- _PASSAGE TO READ_

This is Part IX of our ongoing Letters from America to Asia Series, featuring opinions and observations on America’s trade relations with China and emerging Asia from Chris Devonshire-Ellis.

Nov. 26 – The majority of American companies in China continue to report strong growth and profitability in the country, according to the 2012 China Business Environment Survey recently released by the U.S.-China Business Council (USCBC). Comments from the USCBC Chairman John Frisbie stated that “Two-thirds of companies surveyed said revenue from their businesses in China grew by 10 percent or more in the past year” and went on to find that 75 percent of respondents said profit margins from their China operations were the same as or better than their company’s global margins.

Domestic growth in the United States this past year has been about 2.3 percent, according to Trading Economics, with Mexico and Canada, two of America’s largest markets, reporting respective rates of 3.3 percent and 2.5 percent. Brazil, another export market highlighted by American companies, has grown at less than 1 percent this past year.

Although Frisbie’s comments were tempered with some warnings concerning China’s business environment, namely rising costs, domestic competition, and continuing regulatory and market access barriers, these should not prove overly problematic for American companies with a China plus strategy. Domestic competition exists in all overseas markets, while the rising cost factor has its benefits as well as its downside. The latter – which China is engaging as a matter of State policy in terms of mandatory wage increases, is putting off additional manufacturing capacity from being developed in China. This situation has been in a state of flux for the past two or three years, however with the advent of the 2015 RCEP Free Trade Agreement, China’s customs duty and import-export relations with the rest of Asia will change significantly, allowing more American companies to relocate to lower wage nations such as Vietnam and continue to sell to China without customs or duty penalties.

The focus on American corporates in the China sphere is therefore shifting from being purely about manufacturing, to now include product delivery, sales and the collection/distribution of income. The shifting of manufacturing capacity to countries across Asia is driving higher GDP growth rates in many Southeast Asian nations as well. Vietnam itself is on course for growth of 4.8 percent this year, with our own firm servicing many previously China-based players now choosing to operate their Asian base from Hanoi or Ho Chi Minh City. Bangladesh has also benefited from the rising price of China – it has inherited a healthy portion of China’s textiles industry and, conveniently sandwiched between China and India, grew at 6.3 percent this year. The trend is similar across Southeast Asia:

What is happening in China then is a twofold change – although higher costs are driving away some manufacturing facilities, the operational facilities – essentially servicing the sale of goods to China – are increasing. This goes hand-in-hand with the rise in Chinese consumerism I wrote about in the article “Selling to Asia’s New Middle Class” and has also been picked up by CNN commentator Shaun Rein here.

I have also argued that the phenomena of American brands such as Starbucks, KFC and McDonald’s, with their thousands of branches across hundreds of cities in China is creating welcoming environment for other American and Western consumables manufacturers to sell to the newly wealthy of China’s middle class. So although costs may be increasing, the upside is the Chinese can now afford to buy – and some 600 million of them by 2020 expect that to occur.

- _DATA LINES_

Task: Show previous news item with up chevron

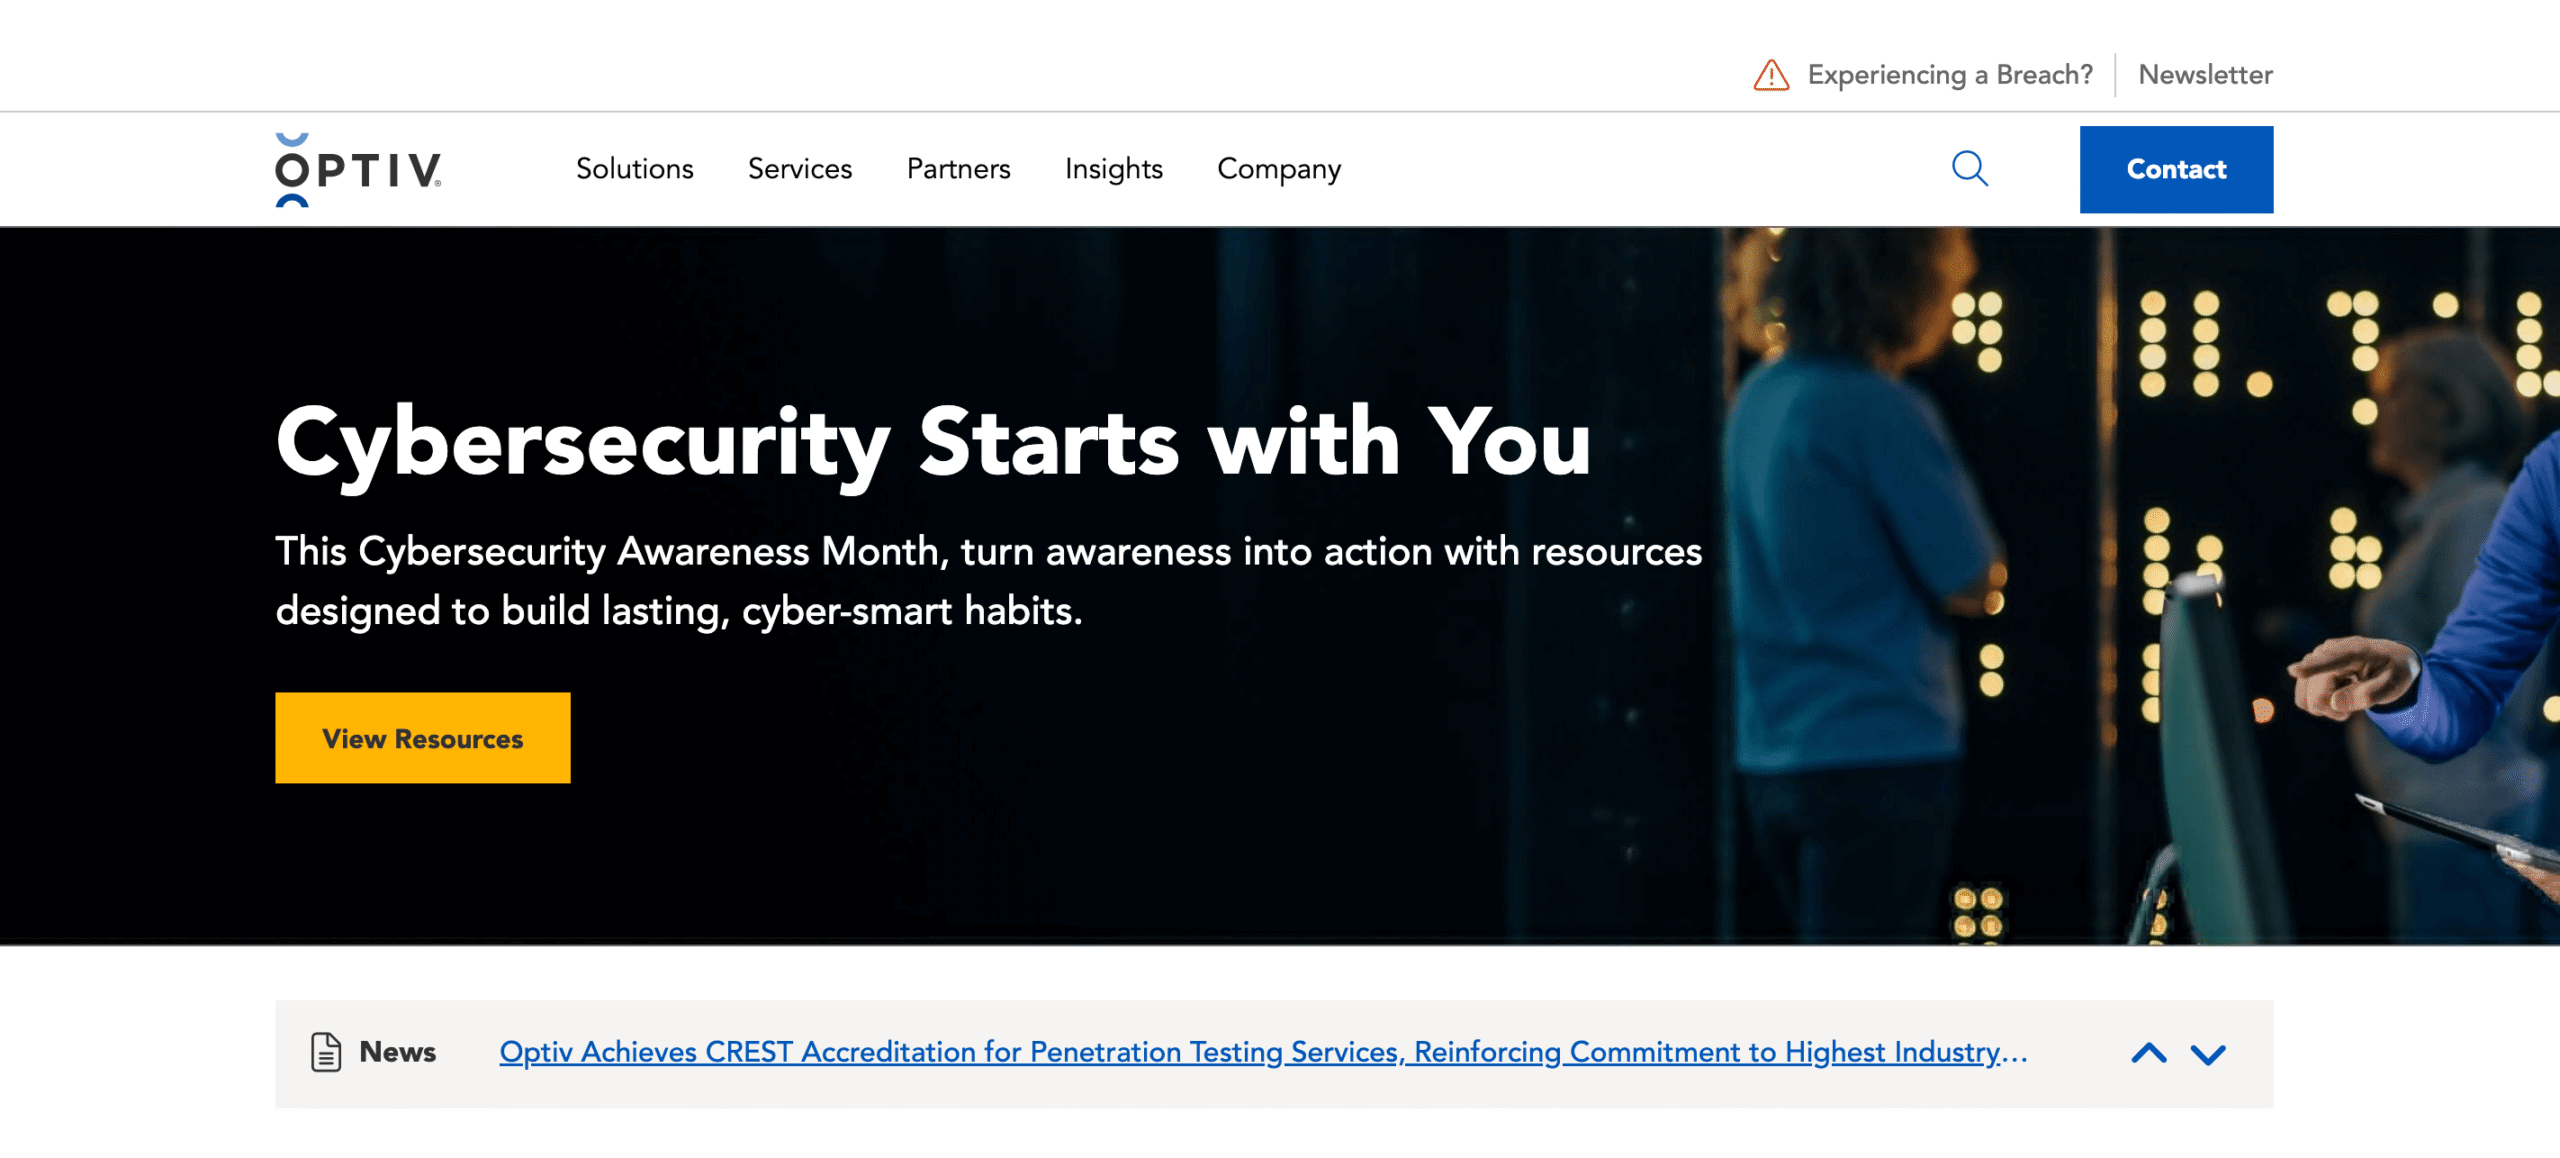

- _WHAT IS ASKED_
A: In the passage on American business in China, what growth rate did Bangladesh record this year?
B: Continue the passage on American business in China from its last sentence.
The lines have nothing to do with what is asked here.

- _RESPONSES IN ORDER_
A: 6.3 percent

B:
But none of this highlights the other great Asia market for American companies. India, with it’s own middle class population about the same size as China’s, is also inheriting a lot of manufacturing – the average wage of a worker in India is about one-third of the equivalent in China today. That double whammy – inexpensive labor, and a huge consumer market – is pushing India’s own growth rates up, to 5.5 percent in 2012, with higher rates expected to follow on from 2013.

What this tells us is that American companies now have more than one opportunity and more than one choice when it comes to looking at China and the rest of Asia. The USCBC report listed the top 10 challenges American corporate now face in China, and these include human resources management and administrative licensing hurdles as items one and two. Cost increases in China were identified as the top restraint on profitability growth, which again points to factory operational procedures beginning to make China subsidiaries evolve, estimate the costs of manufacturing in China, replacing that with a lower cost nation, and then using the new double tax and free trade agreements that are coming into effect in the next two years to refocus on China delivery and sale.

The top 10 China challenges cited by USCBC member companies:

  1. Human resources: Talent recruitment and retention
  2. Administrative licensing
  3. Competition with Chinese enterprises (state-owned or private)
  4. Cost increases
  5. Intellectual property rights enforcement
  6. Uneven local enforcement and implementation of laws and policies
  7. Investment restrictions
  8. Competition with foreign companies in China
  9. Competition with foreign or Chinese companies not subject to U.S. Foreign Corrupt Practices Act
  10. Standards and conformity assessment

The USCBC also reported that 94 percent of companies stated that they are doing business in China primarily to access the domestic Chinese market, not to develop an export platform. In short, American companies have begun to realize that China is now part of Asia, and that the servicing of China’s huge domestic consumer market, especially from the manufacturing perspective, can now be shared around.

If any report highlighted the changes and evolutions China is going through, it is this one, and American companies should be pondering the implications of where China now fits into their Asian, and global business development strategy. China is developing as a consumer market with massive growth. However, the financial and profitability trick is to know where to base that manufacturing production.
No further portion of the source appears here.